» WHAT YOU HAVE TO DO
Locate the line that contains "Image resolution: width=297", then copy it and all later lines of the data below exactly, through the last one.

» Collected data entries
........
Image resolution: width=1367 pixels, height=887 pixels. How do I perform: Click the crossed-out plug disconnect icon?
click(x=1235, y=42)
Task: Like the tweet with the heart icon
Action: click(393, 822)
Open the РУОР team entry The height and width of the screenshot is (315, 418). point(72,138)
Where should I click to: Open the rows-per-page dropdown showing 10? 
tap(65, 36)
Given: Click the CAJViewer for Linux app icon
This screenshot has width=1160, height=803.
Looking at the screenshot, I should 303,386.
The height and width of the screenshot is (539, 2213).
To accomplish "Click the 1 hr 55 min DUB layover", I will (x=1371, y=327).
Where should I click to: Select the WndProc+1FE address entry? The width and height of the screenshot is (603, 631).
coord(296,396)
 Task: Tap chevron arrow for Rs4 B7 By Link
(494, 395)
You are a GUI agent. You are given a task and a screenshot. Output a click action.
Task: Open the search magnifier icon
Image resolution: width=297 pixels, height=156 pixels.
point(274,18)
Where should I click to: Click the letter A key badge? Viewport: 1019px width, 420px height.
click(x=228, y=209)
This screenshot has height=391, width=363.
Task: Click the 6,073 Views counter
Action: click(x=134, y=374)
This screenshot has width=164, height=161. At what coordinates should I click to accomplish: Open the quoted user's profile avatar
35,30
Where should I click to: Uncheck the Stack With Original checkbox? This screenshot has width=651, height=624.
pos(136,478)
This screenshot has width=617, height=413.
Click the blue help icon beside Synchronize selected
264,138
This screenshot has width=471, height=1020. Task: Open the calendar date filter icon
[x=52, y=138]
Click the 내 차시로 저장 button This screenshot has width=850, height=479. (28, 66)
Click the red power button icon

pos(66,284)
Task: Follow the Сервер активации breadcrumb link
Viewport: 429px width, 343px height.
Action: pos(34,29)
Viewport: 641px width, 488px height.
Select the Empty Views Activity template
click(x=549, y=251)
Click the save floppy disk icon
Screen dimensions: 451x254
........
» ANSWER SPACE
Image resolution: width=297 pixels, height=156 pixels.
point(274,18)
Where should I click to: Click the letter A key badge? Viewport: 1019px width, 420px height.
click(x=228, y=209)
This screenshot has height=391, width=363.
Task: Click the 6,073 Views counter
Action: click(x=134, y=374)
This screenshot has width=164, height=161. At what coordinates should I click to accomplish: Open the quoted user's profile avatar
35,30
Where should I click to: Uncheck the Stack With Original checkbox? This screenshot has width=651, height=624.
pos(136,478)
This screenshot has width=617, height=413.
Click the blue help icon beside Synchronize selected
264,138
This screenshot has width=471, height=1020. Task: Open the calendar date filter icon
[x=52, y=138]
Click the 내 차시로 저장 button This screenshot has width=850, height=479. (28, 66)
Click the red power button icon

pos(66,284)
Task: Follow the Сервер активации breadcrumb link
Viewport: 429px width, 343px height.
Action: pos(34,29)
Viewport: 641px width, 488px height.
Select the Empty Views Activity template
click(x=549, y=251)
Click the save floppy disk icon
Screen dimensions: 451x254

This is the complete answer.